Injectable and infusible drugs together represent the second largest drug market in terms of route of administration or method of delivery but in terms of technology evolution the two segments have experienced vastly different paths. While drugs delivered intravenously have benefited from evolutionary improvements in infusion pump design, the infusion sets that deliver the drug to the patient have changed very little in the past two decades.

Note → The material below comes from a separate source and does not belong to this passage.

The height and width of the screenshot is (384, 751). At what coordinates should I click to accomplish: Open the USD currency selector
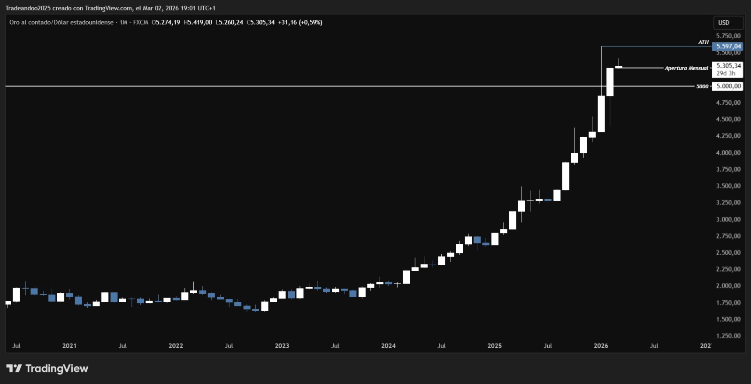tap(727, 23)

During this period, injectable drugs that can be delivered subcutaneously or intramuscularly have undergone rapid change as vials continue to be replaced by prefilled syringes and specialty injectors, and safety syringes continue to proliferate in response to caregiver safety concerns. The former trend has been and continues to be driven by the economic and logistical issues associated with the long-term therapeutic requirements of chronic conditions such as autoimmune diseases, blood conditions and hormone deficiencies. Prefilled devices that promote dosing accuracy and patient compliance without the need to travel to a physician’s office or healthcare facility ease the burden on both patients and the caregiver infrastructure.
The thinking behind LVIDs
While there are several reasons why a drug is formulated for intravenous delivery, one of these is the sheer volume of drug required in a typical therapeutic dosing regimen. These volumes are typically well above the practical limit of 1.2-1.3mL for subcutaneous injection via a syringe or injection device. Intuitively, if there was a practical way to deliver a larger volume of a drug over a longer period of time, for example, 10mL over ten minutes, subcutaneous delivery could be accomplished without causing trauma and discomfort to the target tissue area. This is the rationale behind large volume injection devices (LVIDs).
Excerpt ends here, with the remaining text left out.